On May 28, 2021, the FDA granted accelerated approval to sotorasib for the treatment of adults with advanced NSCLC with a KRAS G12C mutation, who have received at least one prior systemic therapy. This decision was based on the results of the CodeBreaK 100 trial, a dose escalation and dose expansion study in patients with advanced, KRAS G12C-mutated solid tumors. The trial demonstrated an overall response rate (ORR) of 36% (95% CI 28, 45) in patients with KRAS G12C-mutated NSCLC treated with sotorasib, with a median duration of response (DOR) of 10.0 months (95% CI 6.9, not estimable).
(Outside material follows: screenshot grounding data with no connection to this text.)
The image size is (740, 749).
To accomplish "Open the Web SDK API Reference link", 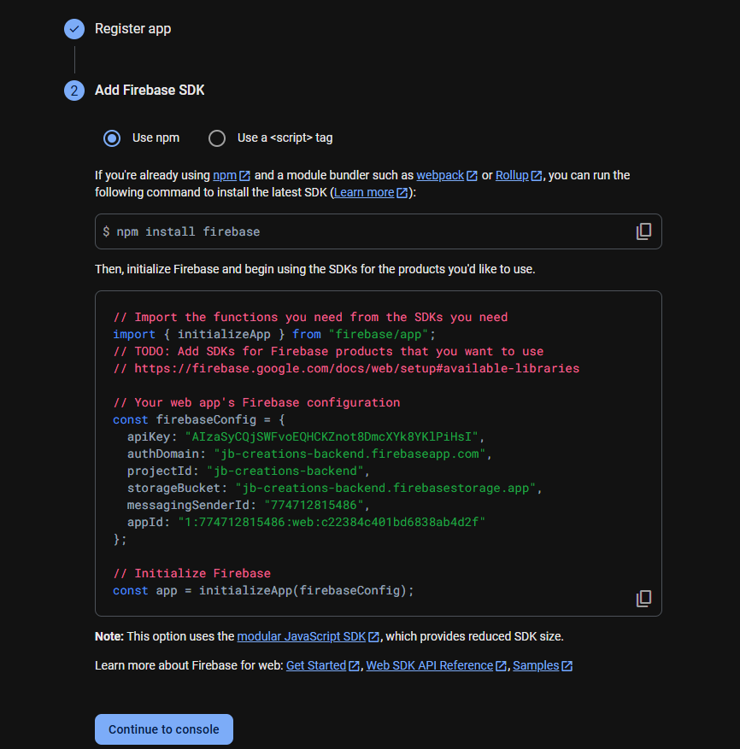I will tap(429, 665).
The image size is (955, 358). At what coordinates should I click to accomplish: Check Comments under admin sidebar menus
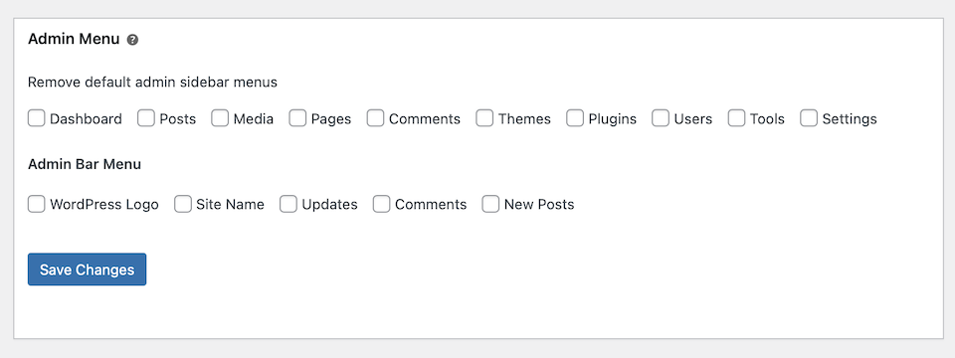coord(376,118)

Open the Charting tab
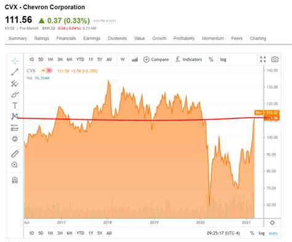258,38
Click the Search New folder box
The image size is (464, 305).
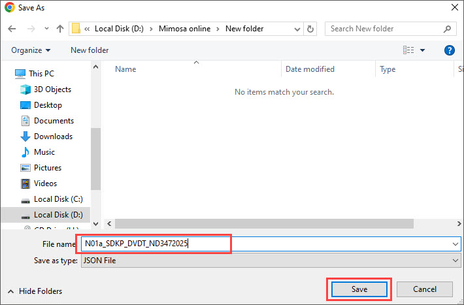pyautogui.click(x=384, y=29)
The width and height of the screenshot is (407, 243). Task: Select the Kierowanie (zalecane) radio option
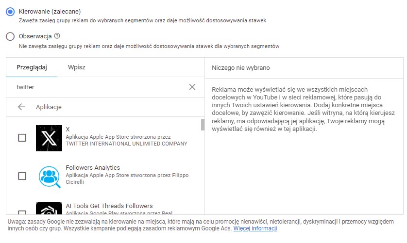pos(10,12)
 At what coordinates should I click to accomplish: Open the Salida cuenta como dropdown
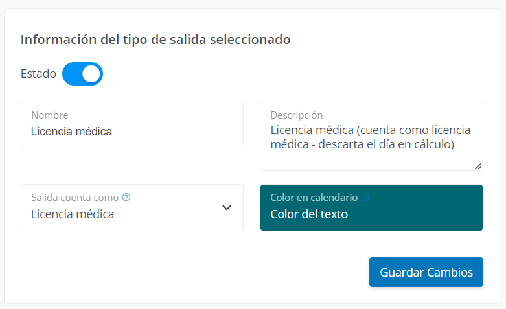click(x=132, y=207)
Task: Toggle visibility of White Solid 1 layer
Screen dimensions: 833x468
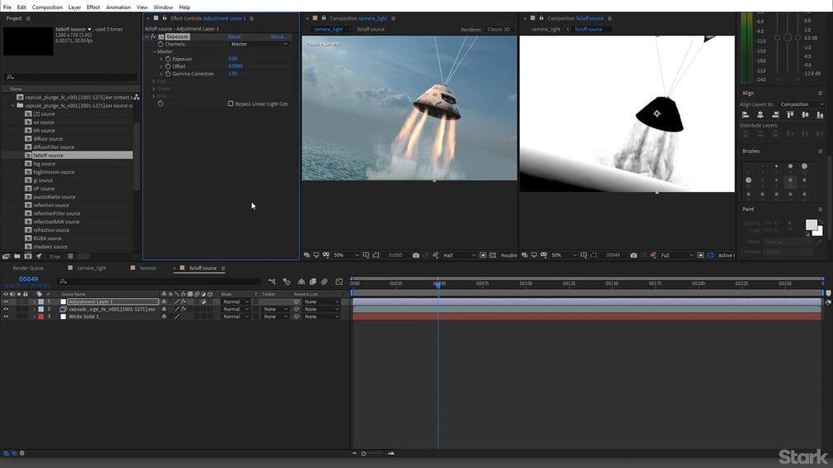Action: point(6,316)
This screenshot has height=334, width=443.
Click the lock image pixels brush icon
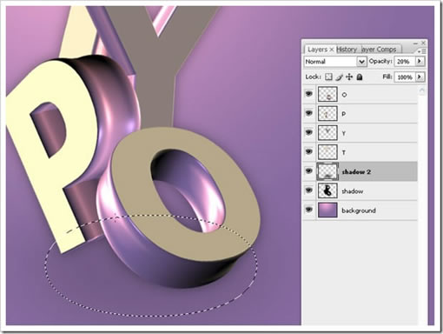339,77
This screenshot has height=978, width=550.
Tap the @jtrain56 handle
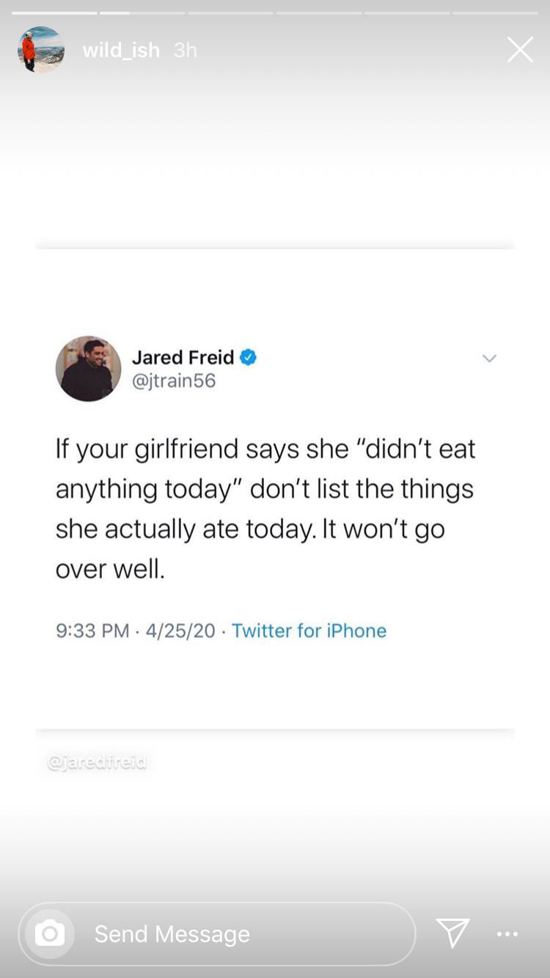pos(174,381)
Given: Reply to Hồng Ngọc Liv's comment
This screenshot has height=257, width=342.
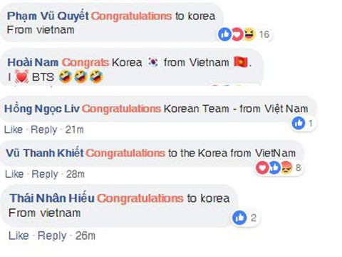Looking at the screenshot, I should click(44, 130).
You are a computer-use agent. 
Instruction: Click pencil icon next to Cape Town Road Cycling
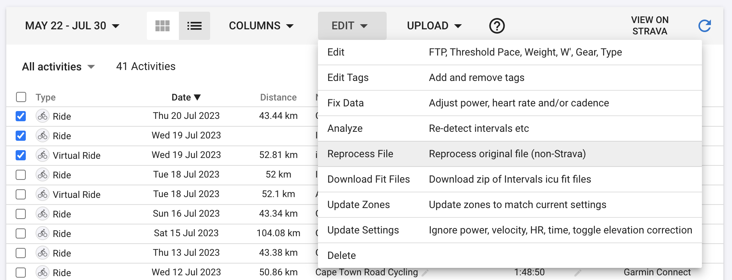point(425,272)
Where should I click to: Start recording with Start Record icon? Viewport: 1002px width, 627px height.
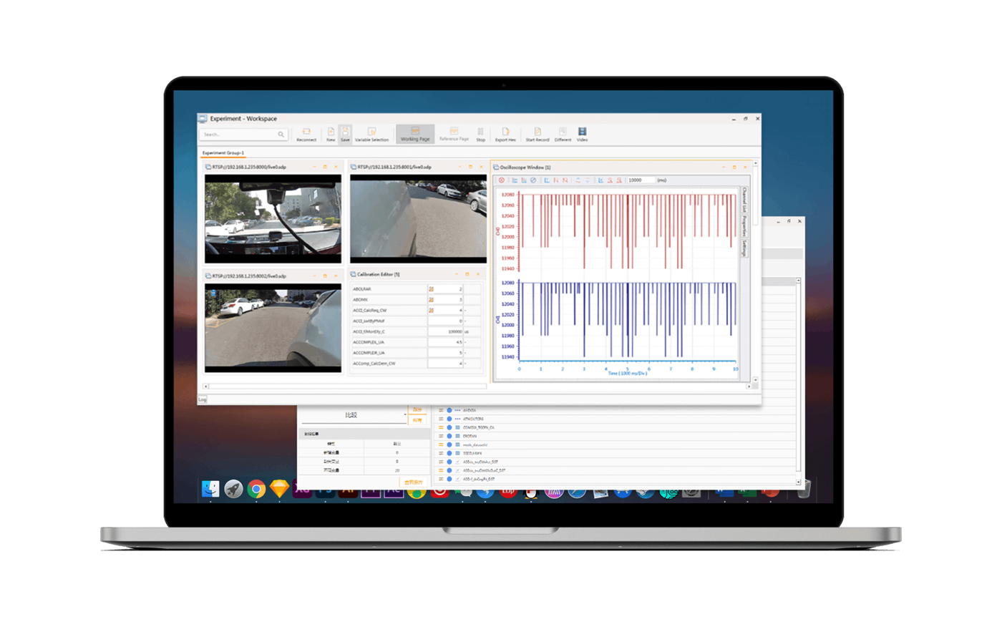(538, 133)

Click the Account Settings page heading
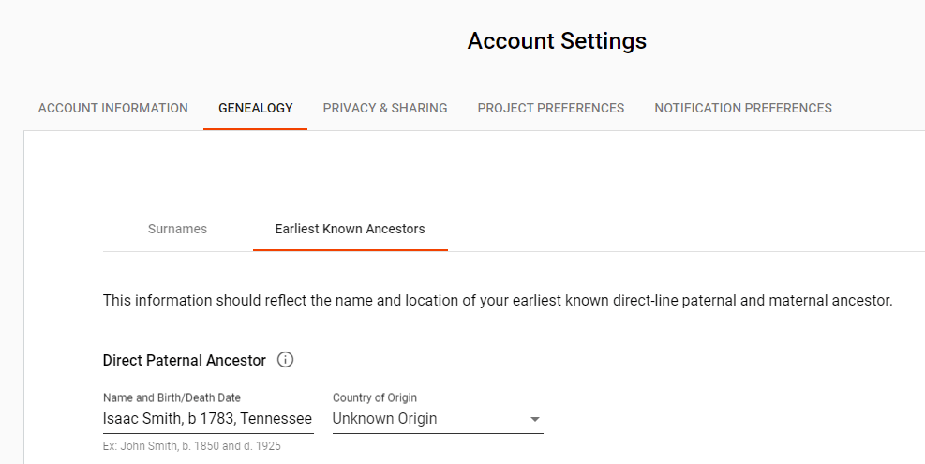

Sotorasib is the first FDA-approved targeted therapy for KRAS G12C-mutated NSCLC, addressing a significant unmet medical need. The KRAS G12C mutation leads to persistent downstream signaling promoting cell growth and division, and has historically been considered an 'undruggable target.' Sotorasib works by irreversibly binding to the P2 pocket in the inactive GDP-bound form of KRAS, locking the protein in an inactive state and thereby blocking KRAS signaling.
The most common adverse reactions observed in patients treated with sotorasib included diarrhea, musculoskeletal pain, nausea, fatigue, hepatotoxicity, and cough. A dose comparison study is being conducted as a post-marketing requirement to investigate the safety and efficacy of lower doses of sotorasib.
This approval represents a landmark in the treatment of KRAS G12C-mutated NSCLC, offering a new therapeutic option for patients with this genetically distinct form of lung cancer. The FDA's review of sotorasib was conducted under the Real-Time Oncology Review pilot program, highlighting the agency's commitment to expediting the availability of effective treatments for serious conditions.